Big News: Hyperscale (Citus) is now generally available as part of Azure Database for PostgreSQL. Learn more.

Fun with SQL: Text and system functions

SQL by itself is great and powerful, and Postgres supports a broad array of more modern SQL including things like window functions and common table expressions. But rarely do I write a query where I don’t want to tweak or format the data I’m getting back out of the database. Thankfully Postgres has a rich array of functions to help with converting or formatting data. These built-in functions save me from having to do the logic elsewhere or write my own functions, in other words I have to do less work because Postgres has already done it for me which I’m always happy about.

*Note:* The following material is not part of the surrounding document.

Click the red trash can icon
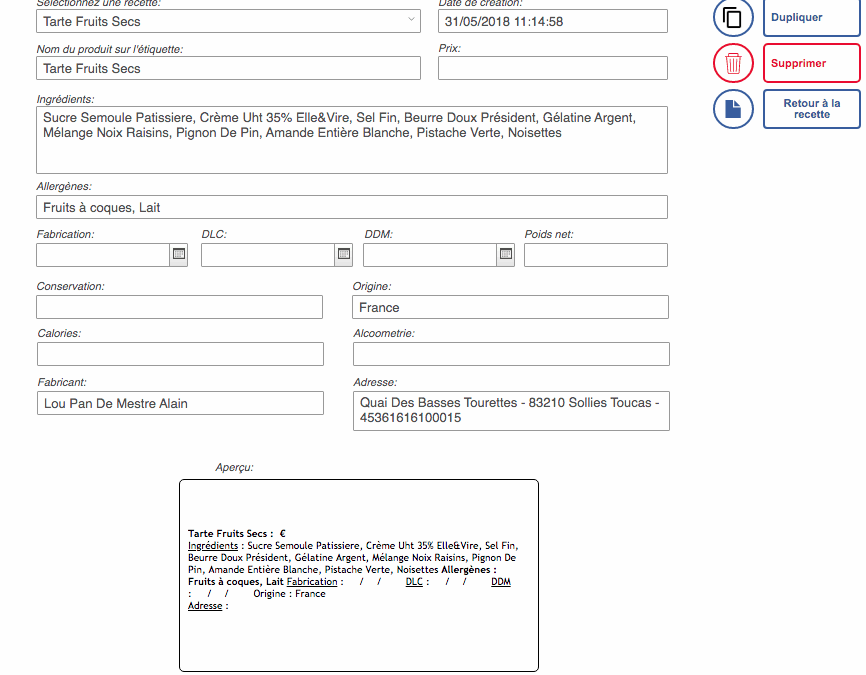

We’ve covered a set of functions earlier, today we’re going to look at some different categories of functions to dive deeper.

Manipulating strings

When building a nice cleamn report I’m often doing some cleaning up of the data. This could be as simple as combining my first_name and last_name column. In that case a simple concatenation is quite useful:

SELECT first_name || last_name as name
FROM users;

But as you can expect I can do much more. If I’m perfoming some basic search for a keyword or delimiter I can search for the position of that string. Then I can feed that into a case statement:

SELECT CASE
  WHEN position(',' in my_string) > 0
    then True
  ELSE
    False
  END
FROM my_table;

Of course if you’re working with some field that is delimited you may want to take the above to first find the correct field. From there you likely would want to split that delimited field up. For that we can use split_part and grab the appropriate section of our delimited field:

SELECT CASE
  WHEN position(',' in my_string) > 0
    then split_part(my_string, ',', 1)
  ELSE
    null
  END
FROM my_table;

Finally, if you’re dealing with messy input/machine data there are a number of functions that can be handing for cleaning up that data:

  • substr - allows you to extract a substring
  • rtrim - removes the longest part of a matching string from the right side
  • reverse - for the next time you’re asked to reverse a string in an interview :)
  • regexp_replace - for when you need regular expressions

Sizing made simply

A less common category of functions is working with sizes of things like disk/memory. If you work on a tool that records data about how much data you’ve stored, or even work with the system information about your Postgres database you often deal with this. Lets say once a month you’re querying your database for bloat to track it.

When you query for bloat you get back something that looks like 37502634 (this is in bytes). At first glance my though is we’re doomed and the database will die tomorrow because that looks like a lot. But what I really want to do is get a better understanding of it. Fortunately I don’t have to pull up Wolfram Alpha to get a better idea of how large that actually is. I can use pg_size_pretty:

SELECT pg_size_pretty(37502634::bigint);

 pg_size_pretty
----------------
 36 MB
(1 row)

Whew. 36MB isn’t a level that concerns me on my 40 GB table, so I’m safe.

One I’ve seen less used is the reverse. Postgres also makes it easy for you to go from the pretty form to the raw number:

SELECT pg_size_bytes ('40 GB'::text);
 pg_size_bytes
---------------
   42949672960
(1 row)

The admin functions are a unique category in and of themself that can be very handy when operating/managing your database. We make heavy use of them ourselves while running and managing your database as a service.

A function a day

Postgres functions make the little things that eat up time when creating the perfect query much easier. The next time you’re trying to create the perfect output or working with a query and the SQL itself can’t quite get you there explore Postgres built-in functions. Chances are Postgres has already done the heavy lifting to make working with your data easier.